> _SHORT TASK 1_
Give, as a JSON list of strings, the lines of the listing from its start through the line containing "The image size is (1366, 718).", one string per line, with blank lines left out.

> _EXTRACT_
--
Showing what in your past puts it in a negative light doesn't lessen what you've done that so good, or even great, or even noble.  It shows how you've transcended what was bad and makes your achievements all the greater.

Even more to the point, as philosopher George Santayana famously wrote, "Those who cannot remember the past are condemned to repeat it."

All this aside, what on earth is the National Park Service doing trying to obliterate history and reality?? 

Okay, given that the person doing this is a Trump appointee, the question basically answers itself.  But the question still stands, and the answer remains disgraceful.

Trump and today's MAGOPs don't want to acknowledge that we had slaves here.  That many Black people couldn't vote until the 1960s.  That women couldn't vote until 1920.  That Southern states ceded from the Union.  That we had a Civil War.  That we interred American citizens who happened to have Japanese heritage.  And far more.  America is not perfect, it's full of flaws.  But by acknowledging that, it lets us grow and move beyond it.
--
> _DATA FOR PROCESSING_
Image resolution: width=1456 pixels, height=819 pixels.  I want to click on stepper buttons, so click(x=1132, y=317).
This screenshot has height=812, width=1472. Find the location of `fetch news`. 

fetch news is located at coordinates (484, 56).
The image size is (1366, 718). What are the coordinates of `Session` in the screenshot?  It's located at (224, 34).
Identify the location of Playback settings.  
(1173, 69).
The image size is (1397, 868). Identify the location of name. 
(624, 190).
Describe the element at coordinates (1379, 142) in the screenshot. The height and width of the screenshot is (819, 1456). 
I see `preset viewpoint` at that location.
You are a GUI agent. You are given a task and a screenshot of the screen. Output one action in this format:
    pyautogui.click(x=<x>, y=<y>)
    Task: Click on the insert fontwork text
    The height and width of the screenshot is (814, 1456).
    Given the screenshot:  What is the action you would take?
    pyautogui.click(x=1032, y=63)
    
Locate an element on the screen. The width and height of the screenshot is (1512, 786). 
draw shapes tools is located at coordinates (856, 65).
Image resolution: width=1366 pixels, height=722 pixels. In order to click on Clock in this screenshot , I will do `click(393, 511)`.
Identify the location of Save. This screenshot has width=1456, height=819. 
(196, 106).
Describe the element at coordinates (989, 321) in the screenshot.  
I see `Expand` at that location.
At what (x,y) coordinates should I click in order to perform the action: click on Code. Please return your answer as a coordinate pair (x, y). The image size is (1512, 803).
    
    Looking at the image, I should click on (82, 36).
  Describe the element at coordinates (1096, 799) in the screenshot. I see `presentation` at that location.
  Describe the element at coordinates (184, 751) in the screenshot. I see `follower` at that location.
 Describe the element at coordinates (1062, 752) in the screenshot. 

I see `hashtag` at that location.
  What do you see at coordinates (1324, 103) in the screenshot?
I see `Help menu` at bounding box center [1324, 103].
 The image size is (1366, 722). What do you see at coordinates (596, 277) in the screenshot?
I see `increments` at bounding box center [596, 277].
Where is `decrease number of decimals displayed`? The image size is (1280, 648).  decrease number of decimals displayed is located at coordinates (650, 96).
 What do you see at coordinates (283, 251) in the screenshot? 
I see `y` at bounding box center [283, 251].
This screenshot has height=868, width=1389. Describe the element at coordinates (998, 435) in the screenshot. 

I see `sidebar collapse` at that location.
--
> _SHORT TASK 2_
In the commentary on the National Park Service, list the adjectives its first paragraph uses to describe what you've done.

> _CORRECT OUTPUT 1_
[
  "Image resolution: width=1456 pixels, height=819 pixels.  I want to click on stepper buttons, so click(x=1132, y=317).",
  "This screenshot has height=812, width=1472. Find the location of `fetch news`. ",
  "fetch news is located at coordinates (484, 56).",
  "The image size is (1366, 718). What are the coordinates of `Session` in the screenshot?  It's located at (224, 34)."
]

> _CORRECT OUTPUT 2_
- good
- great
- noble